Allentown needs people with income, income, income and need I mention it, income. Skip the pat phrases like diversity and start a redevelopment plan that makes the city attractive to higher income people.

Anonymous said...

"Michael why don't we just use the power of zoning to prohibit any construction that could be affordable by the undesirables? I am not prejudiced or anything but I do want to feel safe in my city."

There's that term, again, "undesirables". At this point, WHO exactly is being looked at as one of these persons ? I probably am included in that group. I may even be known as the ringleader. (smile)
The true reality is that bringing higher income people into A-town will not happen until you give them a reason to come. Businesses, events, or an atmosphere of vibracy may be the ticket.
Many of those "undesirables" may actually be the life support that keep Allentown's heart beating.
The Butz building, Johnny Manana's, etc still sit empty and desolate, while I know people constantly opening and attempting to open small businesses in Allentown everyday! It may not be the people or businesses you want to see but it is taxable income for the City. Maybe if we used, utilized, and inspired the UNDESIRABLES, Allentown could make a turnaround, but unfortunatley people are happy enough to complain, reminisce, and build more brand new but under utilized buildings...

Alfonso Todd


michael molovinsky said...

alfonso, unfortunately i've come to the conclusion that many comments submitted to my blog, under different names, actually come from one source, and are intended to characterize both myself and this blog in an unfavorable way.

Jeff Pooley said...

Mike, I agree about Lanta: a major mistake. Sorry for the Hamilton Street misread on what you meant. On Lester and the Call, I agree with the point of anonymous about honesty and not consuming the same PR drivel. But the reason I mention Lester by name is that he chose to set the story up as a slam on Allentown. There are a hundred ways to tell that story, and he chose to lead it off with the nastiest possible.

Anonymous said...

Pooley and Lewnes will soon, I assume, take Marin's golden brick road right out of Allentown.

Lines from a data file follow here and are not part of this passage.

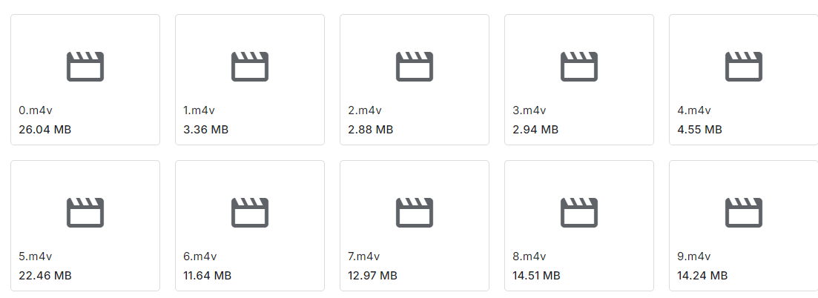Open the 0.m4v file name

tap(36, 110)
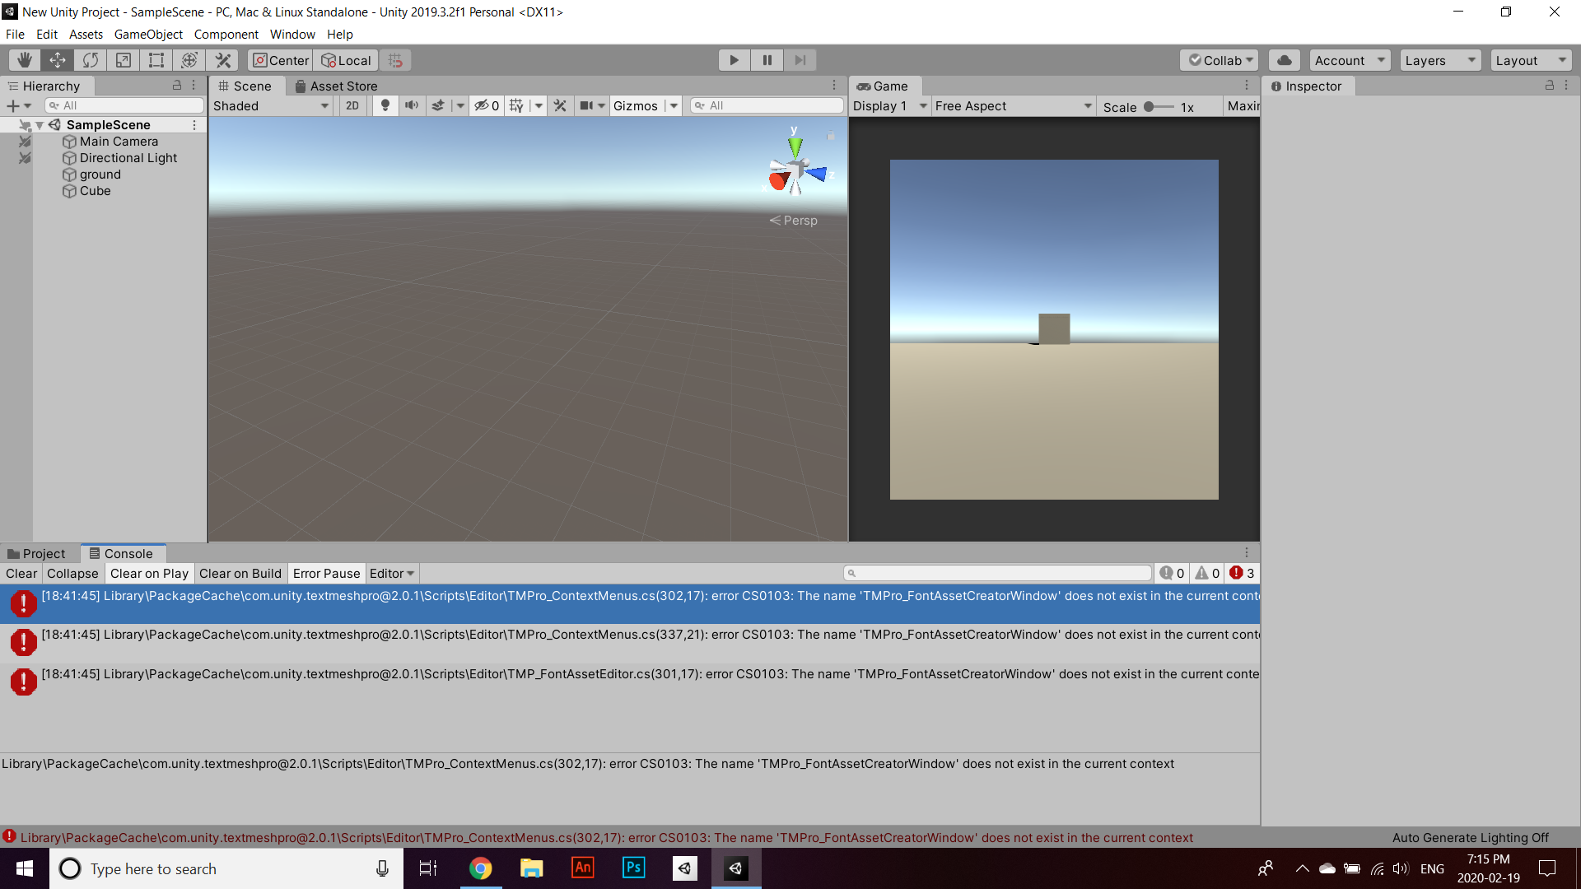Open the Layers dropdown
Screen dimensions: 1581x889
point(1439,60)
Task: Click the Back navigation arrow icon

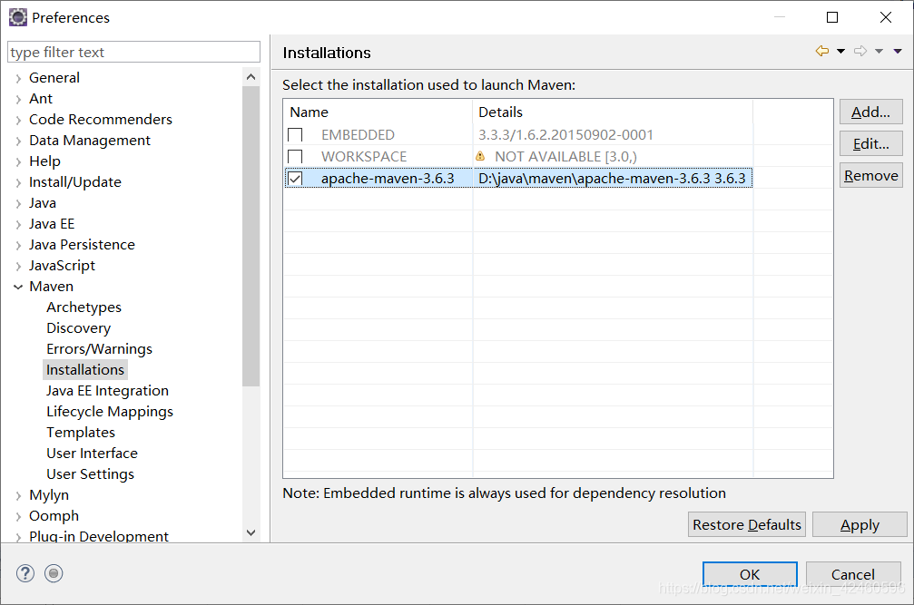Action: click(822, 52)
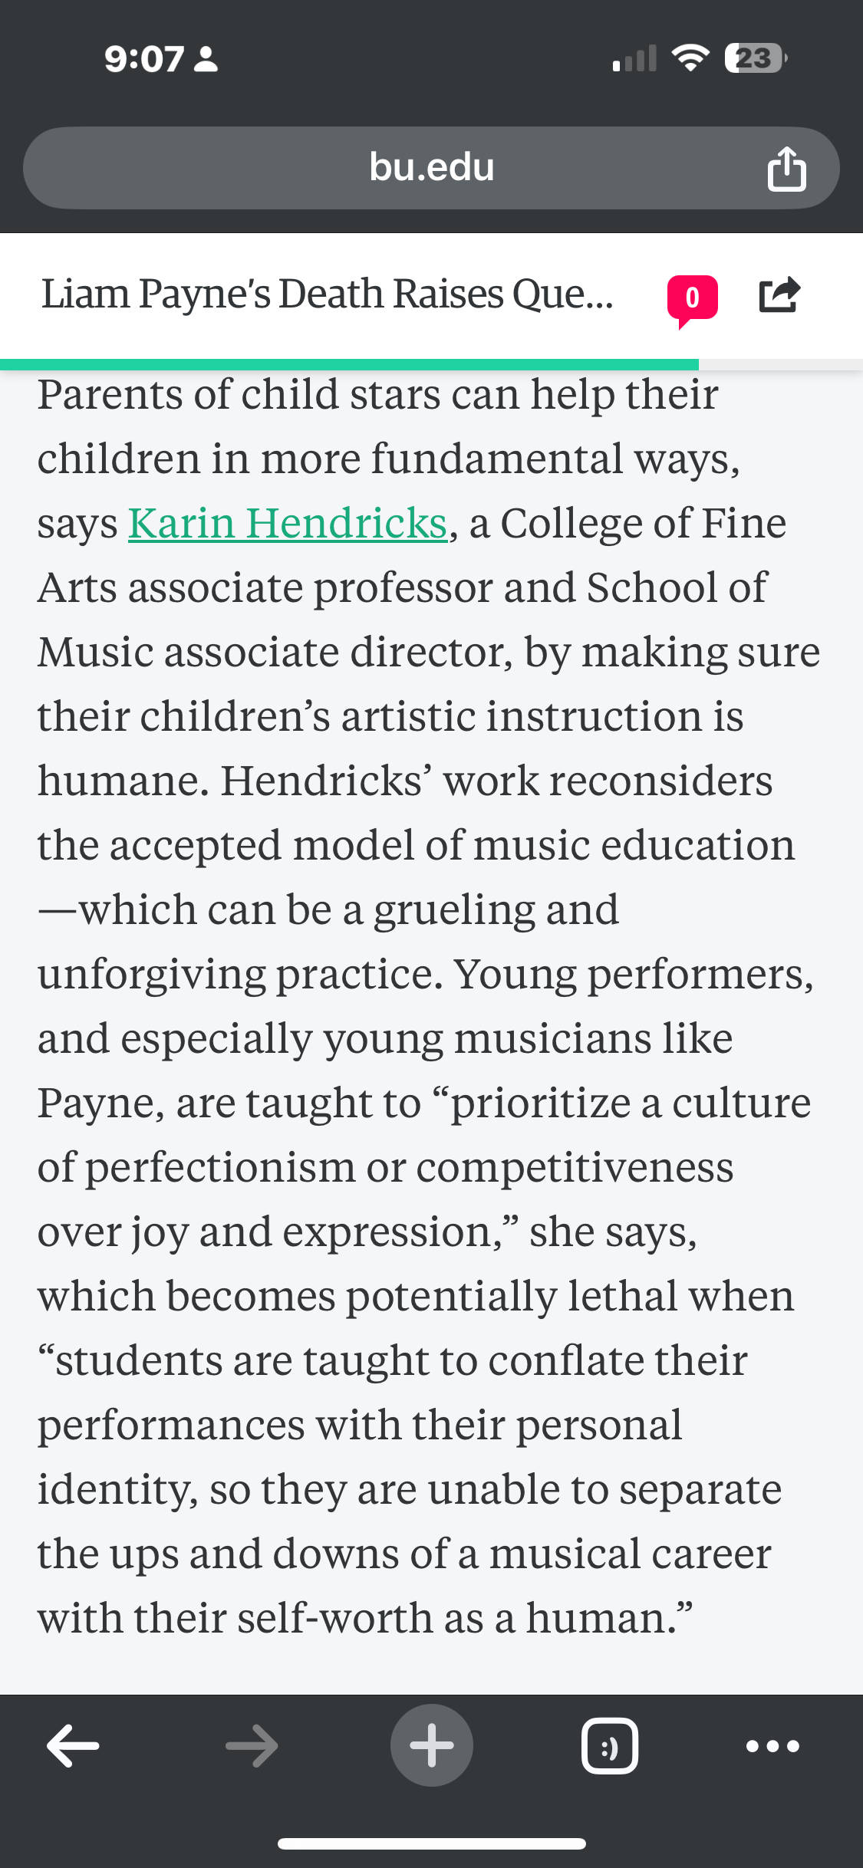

Hopefully no one will be looking at their emails.

These cheerleaders are wearisome.

Sorrowful flashes in the pan often nothing but passing entertainment for the elites.

Like when the otherwise stalwart West Enders venture down to the Stonewall to indulge in a little local culture.

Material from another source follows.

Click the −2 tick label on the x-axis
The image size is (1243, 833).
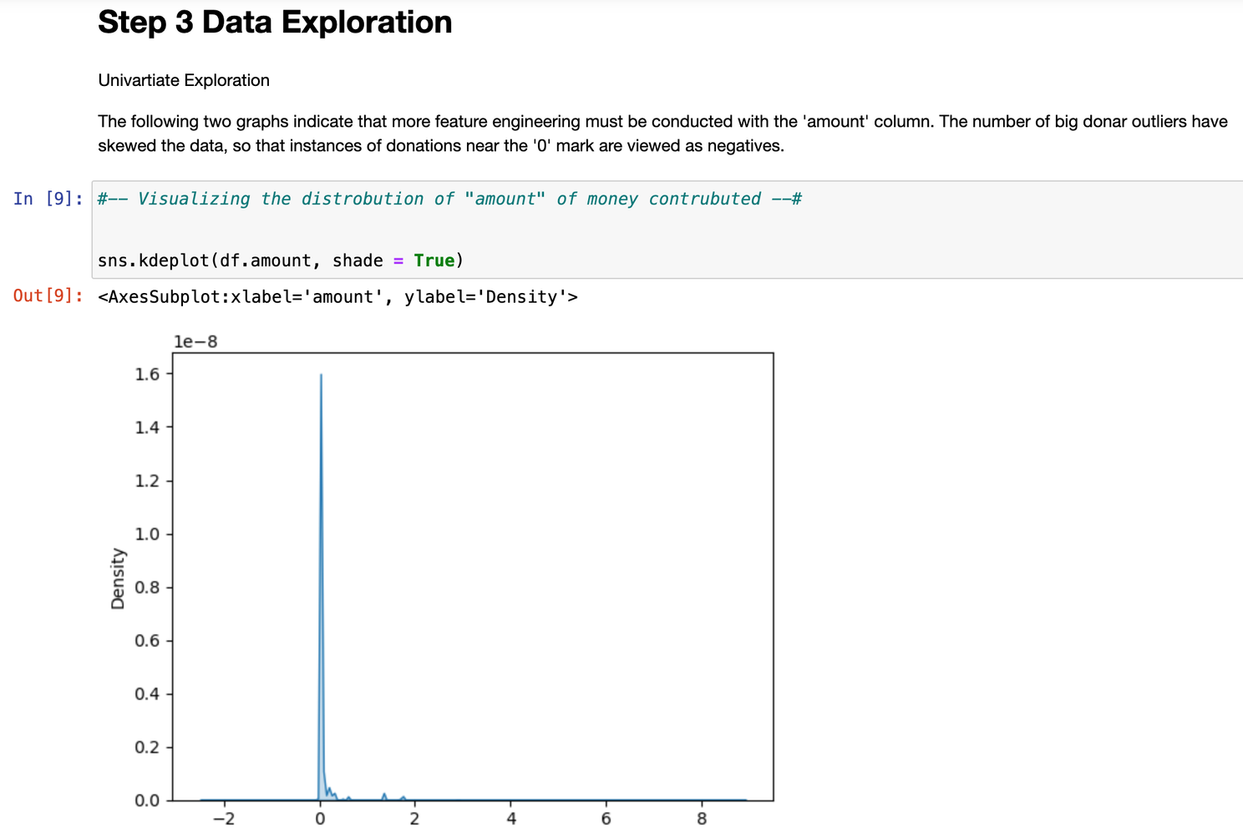pos(223,819)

michael molovinsky said...

anon 1:20, your comment appears to be a shot at lewnes and pooley. actually both have established roots in allentown, and purchased the real estate where they live. marin rented an apartment. lewnes has already accomplished much more economic development than marin, in a considerably smaller job. pooley, (his wife aside), is a college professor who has a vested interest in seeing the quality of centercity life improve.